= Kitty Lambert =

American LGBT rights activist

Kitty Lambert is an American LGBT rights activist. She was raised Mormon and married a male Mormon missionary when she was seventeen. She did not come out as a lesbian for many years out of fear of losing her children.

Lambert is president of (and was involved in the founding of) OUTspoken for Equality, an LGBT rights nonprofit in the Western New York area, and as such was instrumental in convincing the New York state legislature to legalize same-sex marriage.

In 2010 Lambert and her partner Cheryle Rudd went to a marriage office in Buffalo, New York to apply for a marriage license, accompanied by a group of supporters. They were refused, but Lambert was given a license to marry a 22-year-old man at the marriage office whom she had never met before. She did not marry him, but the incident was filmed and put on YouTube, where as of July 2011 it had been viewed by 125,000 people.

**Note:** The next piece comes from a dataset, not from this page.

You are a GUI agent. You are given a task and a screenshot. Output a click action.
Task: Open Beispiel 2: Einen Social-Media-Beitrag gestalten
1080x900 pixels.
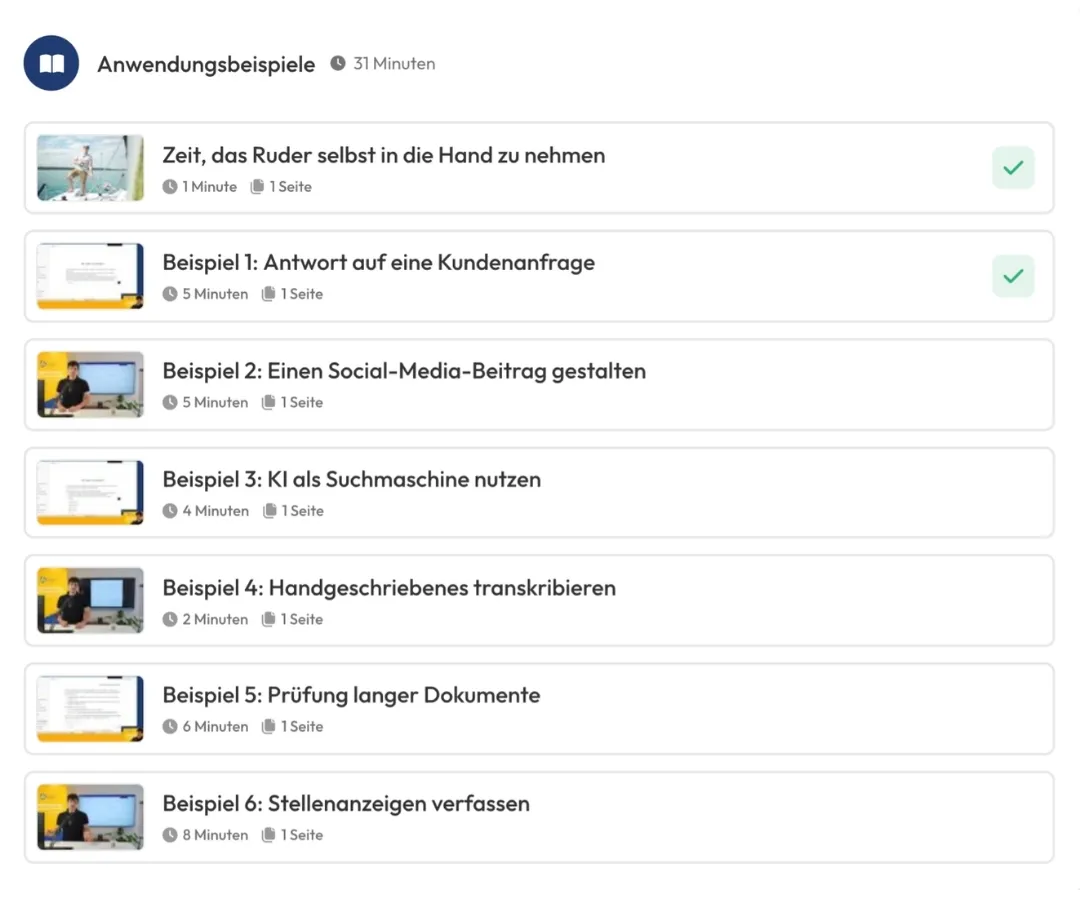click(x=404, y=371)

Over the years, Lambert had three heart attacks, and Rudd had cervical and thyroid cancer. They had difficulty with hospitals due to lack of legal recognition of their relationship.

In 2011 Kitty Lambert and Cheryle Rudd became the first same-sex couple to legally marry in New York. She and Rudd had been together for twelve years prior to their marriage. Niagara Falls Mayor Paul Dyster officiated.